Although I do not claim to know all the reasons we psychoanalysts are divided, I do want to mention a few ideas, and my impression that our divisions are rooted in fears. Freud, for example, created the IPA in part to protect the “inconvenient truths” of psychoanalysis. He feared the profession would succumb to the very forces of repression he sought to expose, and that the centrality of the drives would be lost. It was many years before the basic human need (drive) for dedicated attachments would gain recognition. Do we continue to fear that new ideas are a threat to existing ideas? Where do these fears divide us?
Consider another source of fearing our diversity; our attachment to analytic traditions. Tevye says: “Tradition, tradition … without our traditions our lives would be as shaky as … as a fiddler on the roof!” Do we fear that without obedience to our traditions our identities as psychoanalysts would be shaky? Do we fear the unfamiliarity of change? Freud changed his mind several times, so he was not bound by his own thinking (viz., his own traditions).

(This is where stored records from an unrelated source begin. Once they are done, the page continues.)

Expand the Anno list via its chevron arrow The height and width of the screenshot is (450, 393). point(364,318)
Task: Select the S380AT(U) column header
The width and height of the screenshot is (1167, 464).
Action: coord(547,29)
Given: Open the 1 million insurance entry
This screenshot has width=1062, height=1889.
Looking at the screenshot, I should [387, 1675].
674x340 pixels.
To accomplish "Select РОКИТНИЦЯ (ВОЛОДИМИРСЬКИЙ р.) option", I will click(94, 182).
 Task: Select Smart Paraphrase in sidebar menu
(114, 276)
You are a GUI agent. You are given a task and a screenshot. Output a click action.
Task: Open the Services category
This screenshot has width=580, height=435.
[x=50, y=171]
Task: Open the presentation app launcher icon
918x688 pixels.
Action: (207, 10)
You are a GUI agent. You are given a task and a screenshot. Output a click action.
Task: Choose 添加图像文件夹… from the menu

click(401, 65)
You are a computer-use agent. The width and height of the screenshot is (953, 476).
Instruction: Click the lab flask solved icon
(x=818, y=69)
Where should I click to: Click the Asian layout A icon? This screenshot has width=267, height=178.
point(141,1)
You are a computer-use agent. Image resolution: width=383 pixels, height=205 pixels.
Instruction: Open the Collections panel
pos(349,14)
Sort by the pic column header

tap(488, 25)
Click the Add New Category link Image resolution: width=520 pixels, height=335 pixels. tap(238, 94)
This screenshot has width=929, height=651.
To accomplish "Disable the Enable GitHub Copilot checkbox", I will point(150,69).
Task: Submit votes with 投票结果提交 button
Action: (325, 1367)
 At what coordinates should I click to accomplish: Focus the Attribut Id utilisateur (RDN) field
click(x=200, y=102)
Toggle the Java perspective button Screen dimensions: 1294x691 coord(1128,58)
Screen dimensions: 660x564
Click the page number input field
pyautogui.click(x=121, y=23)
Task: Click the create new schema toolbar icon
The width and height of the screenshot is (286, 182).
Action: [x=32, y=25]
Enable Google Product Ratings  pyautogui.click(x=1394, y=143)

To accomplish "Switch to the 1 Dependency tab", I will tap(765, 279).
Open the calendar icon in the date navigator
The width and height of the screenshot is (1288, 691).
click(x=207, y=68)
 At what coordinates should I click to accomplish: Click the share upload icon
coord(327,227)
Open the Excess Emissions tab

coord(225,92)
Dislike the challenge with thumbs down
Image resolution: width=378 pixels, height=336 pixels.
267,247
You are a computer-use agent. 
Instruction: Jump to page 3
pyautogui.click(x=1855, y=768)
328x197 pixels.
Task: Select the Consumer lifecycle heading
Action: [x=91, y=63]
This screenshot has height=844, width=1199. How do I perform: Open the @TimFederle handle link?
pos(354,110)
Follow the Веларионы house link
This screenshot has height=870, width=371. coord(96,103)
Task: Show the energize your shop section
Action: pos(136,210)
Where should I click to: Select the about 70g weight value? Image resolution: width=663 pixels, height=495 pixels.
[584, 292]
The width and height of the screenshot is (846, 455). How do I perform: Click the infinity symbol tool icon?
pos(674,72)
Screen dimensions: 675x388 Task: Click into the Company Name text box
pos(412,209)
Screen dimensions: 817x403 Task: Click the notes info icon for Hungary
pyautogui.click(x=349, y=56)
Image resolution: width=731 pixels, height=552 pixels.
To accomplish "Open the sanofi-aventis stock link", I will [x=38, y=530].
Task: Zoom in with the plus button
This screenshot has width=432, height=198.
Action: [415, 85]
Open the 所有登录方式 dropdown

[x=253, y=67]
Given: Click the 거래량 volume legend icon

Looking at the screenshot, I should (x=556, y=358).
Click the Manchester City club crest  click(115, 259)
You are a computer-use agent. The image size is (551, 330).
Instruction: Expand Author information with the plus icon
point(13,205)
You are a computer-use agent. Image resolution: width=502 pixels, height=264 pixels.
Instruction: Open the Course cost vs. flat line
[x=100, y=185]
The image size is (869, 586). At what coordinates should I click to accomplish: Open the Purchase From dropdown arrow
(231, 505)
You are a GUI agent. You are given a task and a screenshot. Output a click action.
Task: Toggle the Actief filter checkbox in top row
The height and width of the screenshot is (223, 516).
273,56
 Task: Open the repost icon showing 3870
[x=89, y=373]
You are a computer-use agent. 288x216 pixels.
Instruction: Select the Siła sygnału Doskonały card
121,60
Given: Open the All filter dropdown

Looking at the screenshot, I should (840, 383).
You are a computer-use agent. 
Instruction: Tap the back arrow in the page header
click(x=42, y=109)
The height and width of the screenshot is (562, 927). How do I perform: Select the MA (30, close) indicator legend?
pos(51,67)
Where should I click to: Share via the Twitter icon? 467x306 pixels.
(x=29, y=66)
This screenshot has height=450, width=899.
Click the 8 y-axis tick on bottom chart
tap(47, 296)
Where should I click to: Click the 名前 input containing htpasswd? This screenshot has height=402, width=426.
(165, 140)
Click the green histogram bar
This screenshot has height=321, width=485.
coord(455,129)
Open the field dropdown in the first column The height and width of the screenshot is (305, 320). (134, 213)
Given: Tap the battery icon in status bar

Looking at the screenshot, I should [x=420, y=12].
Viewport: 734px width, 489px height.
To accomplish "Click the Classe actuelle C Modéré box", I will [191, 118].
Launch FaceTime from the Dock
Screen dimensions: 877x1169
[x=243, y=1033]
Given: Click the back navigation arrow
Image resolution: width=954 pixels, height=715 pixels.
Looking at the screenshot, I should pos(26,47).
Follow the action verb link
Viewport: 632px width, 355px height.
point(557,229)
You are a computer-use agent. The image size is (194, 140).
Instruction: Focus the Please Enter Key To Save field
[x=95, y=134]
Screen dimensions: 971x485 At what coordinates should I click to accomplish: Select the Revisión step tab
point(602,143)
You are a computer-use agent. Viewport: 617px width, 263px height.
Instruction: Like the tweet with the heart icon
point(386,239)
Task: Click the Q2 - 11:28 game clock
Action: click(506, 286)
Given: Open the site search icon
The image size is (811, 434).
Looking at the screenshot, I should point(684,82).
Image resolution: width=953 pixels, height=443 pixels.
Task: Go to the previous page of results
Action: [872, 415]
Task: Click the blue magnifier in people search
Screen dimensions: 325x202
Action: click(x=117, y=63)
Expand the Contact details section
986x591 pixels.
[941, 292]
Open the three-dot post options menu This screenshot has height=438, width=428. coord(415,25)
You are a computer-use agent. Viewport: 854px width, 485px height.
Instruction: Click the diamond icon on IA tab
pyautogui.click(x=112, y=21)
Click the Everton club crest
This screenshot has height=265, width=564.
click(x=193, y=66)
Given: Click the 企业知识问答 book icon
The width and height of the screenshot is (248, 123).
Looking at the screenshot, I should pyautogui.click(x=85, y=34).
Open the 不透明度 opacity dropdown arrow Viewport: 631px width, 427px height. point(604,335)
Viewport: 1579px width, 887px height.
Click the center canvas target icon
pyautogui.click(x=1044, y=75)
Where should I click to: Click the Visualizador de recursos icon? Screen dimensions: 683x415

Clearly, he teaches us being open to change is good for psychoanalysis, but do we dare be as innovative as he was?
When colleagues bring new ideas like distance analysis over the Internet, treatment face-to-face rather than using the couch, an analytic frequency of three times a week, or training non-physicians to become analysts, do we circle the wagons or welcome them and study the new ideas? When we fear and do not permit new ideas, how can we study them? Is it not anti-scientific to insist on our traditions? Thomas Kuhn in The Structure of Scientific Revolutions described the regular work of scientists theorizing, observing, and experimenting within a settled paradigm or explanatory framework as a “normal science” that resists change. Consider that there are still societies based on the belief the world is flat!
So what is the “take home” message here? We need to appreciate our diversity and to promote inclusion, while remaining alert to our prejudices. I began with the words, “I have repeatedly found myself feeling trapped between groups of members.” In fact, the experience of being your president has been very humbling, as I have come to see it is grandiose to think I can promote any spirit of inclusion without your help. It will take all of us working together to be both diverse and under one big tent … to grow APsaA and psychoanalysis. I am not asking you to cut me any slack, as I ran to be your president, but I am asking for your help to value our differences; to promote a spirit of inclusion; to advocate for a scientific attitude of studying innovations; and to be mindful of the ongoing struggle to overcome our prejudices. We do not have to agree in order to work together, nor do I expect you will necessarily agree with all I have said here, but in the end we will all share the same future.